| Problem description |
From the first line to the last, print the data exactly as it appears.

**** Records for this task

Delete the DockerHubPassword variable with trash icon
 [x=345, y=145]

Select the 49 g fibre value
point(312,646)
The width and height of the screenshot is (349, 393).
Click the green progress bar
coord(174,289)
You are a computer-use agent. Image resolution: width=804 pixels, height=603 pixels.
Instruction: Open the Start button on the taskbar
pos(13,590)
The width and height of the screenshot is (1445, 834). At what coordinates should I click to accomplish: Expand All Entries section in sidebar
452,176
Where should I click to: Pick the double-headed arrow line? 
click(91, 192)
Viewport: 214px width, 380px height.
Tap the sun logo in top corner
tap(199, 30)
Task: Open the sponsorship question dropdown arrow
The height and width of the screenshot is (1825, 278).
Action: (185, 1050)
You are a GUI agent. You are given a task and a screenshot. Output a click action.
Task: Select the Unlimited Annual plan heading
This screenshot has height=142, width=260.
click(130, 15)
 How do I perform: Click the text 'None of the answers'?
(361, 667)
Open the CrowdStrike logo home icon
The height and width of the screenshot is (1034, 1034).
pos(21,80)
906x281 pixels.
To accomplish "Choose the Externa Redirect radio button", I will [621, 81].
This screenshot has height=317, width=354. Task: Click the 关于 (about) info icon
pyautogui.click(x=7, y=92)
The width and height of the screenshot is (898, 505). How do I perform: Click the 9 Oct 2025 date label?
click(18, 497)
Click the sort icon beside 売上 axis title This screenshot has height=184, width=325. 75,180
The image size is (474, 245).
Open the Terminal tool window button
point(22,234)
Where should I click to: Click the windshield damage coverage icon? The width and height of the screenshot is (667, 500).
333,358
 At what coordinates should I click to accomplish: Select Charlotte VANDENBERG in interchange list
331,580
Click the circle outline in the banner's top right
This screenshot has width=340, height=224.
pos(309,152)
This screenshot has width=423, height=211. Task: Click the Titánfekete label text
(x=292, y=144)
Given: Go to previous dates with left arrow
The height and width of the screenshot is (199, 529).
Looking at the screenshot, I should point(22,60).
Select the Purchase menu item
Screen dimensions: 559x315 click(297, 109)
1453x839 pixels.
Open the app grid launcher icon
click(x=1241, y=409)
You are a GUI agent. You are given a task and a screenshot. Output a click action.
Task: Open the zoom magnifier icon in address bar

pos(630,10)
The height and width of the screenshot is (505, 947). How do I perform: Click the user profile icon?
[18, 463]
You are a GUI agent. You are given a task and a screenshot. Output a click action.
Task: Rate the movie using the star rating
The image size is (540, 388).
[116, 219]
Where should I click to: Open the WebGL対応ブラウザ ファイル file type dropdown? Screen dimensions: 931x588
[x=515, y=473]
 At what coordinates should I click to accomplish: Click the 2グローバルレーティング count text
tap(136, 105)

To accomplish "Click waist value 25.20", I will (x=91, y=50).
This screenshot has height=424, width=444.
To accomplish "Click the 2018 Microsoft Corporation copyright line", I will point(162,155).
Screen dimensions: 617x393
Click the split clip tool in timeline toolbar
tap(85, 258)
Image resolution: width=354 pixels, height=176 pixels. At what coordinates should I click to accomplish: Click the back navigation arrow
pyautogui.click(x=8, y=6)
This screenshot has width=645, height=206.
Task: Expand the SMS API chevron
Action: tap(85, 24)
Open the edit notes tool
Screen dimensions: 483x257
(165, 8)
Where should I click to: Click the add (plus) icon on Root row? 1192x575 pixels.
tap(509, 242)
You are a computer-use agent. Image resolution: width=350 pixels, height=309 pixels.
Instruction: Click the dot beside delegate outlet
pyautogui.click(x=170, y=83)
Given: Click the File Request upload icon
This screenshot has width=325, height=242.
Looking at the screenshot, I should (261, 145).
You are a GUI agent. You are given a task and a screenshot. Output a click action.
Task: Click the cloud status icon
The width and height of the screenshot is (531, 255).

********

| Output of the exercise |
Delete the DockerHubPassword variable with trash icon
 [x=345, y=145]

Select the 49 g fibre value
point(312,646)
The width and height of the screenshot is (349, 393).
Click the green progress bar
coord(174,289)
You are a computer-use agent. Image resolution: width=804 pixels, height=603 pixels.
Instruction: Open the Start button on the taskbar
pos(13,590)
The width and height of the screenshot is (1445, 834). At what coordinates should I click to accomplish: Expand All Entries section in sidebar
452,176
Where should I click to: Pick the double-headed arrow line? 
click(91, 192)
Viewport: 214px width, 380px height.
Tap the sun logo in top corner
tap(199, 30)
Task: Open the sponsorship question dropdown arrow
The height and width of the screenshot is (1825, 278).
Action: (185, 1050)
You are a GUI agent. You are given a task and a screenshot. Output a click action.
Task: Select the Unlimited Annual plan heading
This screenshot has height=142, width=260.
click(130, 15)
 How do I perform: Click the text 'None of the answers'?
(361, 667)
Open the CrowdStrike logo home icon
The height and width of the screenshot is (1034, 1034).
pos(21,80)
906x281 pixels.
To accomplish "Choose the Externa Redirect radio button", I will [621, 81].
This screenshot has height=317, width=354. Task: Click the 关于 (about) info icon
pyautogui.click(x=7, y=92)
The width and height of the screenshot is (898, 505). How do I perform: Click the 9 Oct 2025 date label?
click(18, 497)
Click the sort icon beside 売上 axis title This screenshot has height=184, width=325. 75,180
The image size is (474, 245).
Open the Terminal tool window button
point(22,234)
Where should I click to: Click the windshield damage coverage icon? The width and height of the screenshot is (667, 500).
333,358
 At what coordinates should I click to accomplish: Select Charlotte VANDENBERG in interchange list
331,580
Click the circle outline in the banner's top right
This screenshot has width=340, height=224.
pos(309,152)
This screenshot has width=423, height=211. Task: Click the Titánfekete label text
(x=292, y=144)
Given: Go to previous dates with left arrow
The height and width of the screenshot is (199, 529).
Looking at the screenshot, I should point(22,60).
Select the Purchase menu item
Screen dimensions: 559x315 click(297, 109)
1453x839 pixels.
Open the app grid launcher icon
click(x=1241, y=409)
You are a GUI agent. You are given a task and a screenshot. Output a click action.
Task: Open the zoom magnifier icon in address bar

pos(630,10)
The height and width of the screenshot is (505, 947). How do I perform: Click the user profile icon?
[18, 463]
You are a GUI agent. You are given a task and a screenshot. Output a click action.
Task: Rate the movie using the star rating
The image size is (540, 388).
[116, 219]
Where should I click to: Open the WebGL対応ブラウザ ファイル file type dropdown? Screen dimensions: 931x588
[x=515, y=473]
 At what coordinates should I click to accomplish: Click the 2グローバルレーティング count text
tap(136, 105)

To accomplish "Click waist value 25.20", I will (x=91, y=50).
This screenshot has height=424, width=444.
To accomplish "Click the 2018 Microsoft Corporation copyright line", I will point(162,155).
Screen dimensions: 617x393
Click the split clip tool in timeline toolbar
tap(85, 258)
Image resolution: width=354 pixels, height=176 pixels. At what coordinates should I click to accomplish: Click the back navigation arrow
pyautogui.click(x=8, y=6)
This screenshot has width=645, height=206.
Task: Expand the SMS API chevron
Action: tap(85, 24)
Open the edit notes tool
Screen dimensions: 483x257
(165, 8)
Where should I click to: Click the add (plus) icon on Root row? 1192x575 pixels.
tap(509, 242)
You are a computer-use agent. Image resolution: width=350 pixels, height=309 pixels.
Instruction: Click the dot beside delegate outlet
pyautogui.click(x=170, y=83)
Given: Click the File Request upload icon
This screenshot has width=325, height=242.
Looking at the screenshot, I should (261, 145).
You are a GUI agent. You are given a task and a screenshot. Output a click action.
Task: Click the cloud status icon
The width and height of the screenshot is (531, 255).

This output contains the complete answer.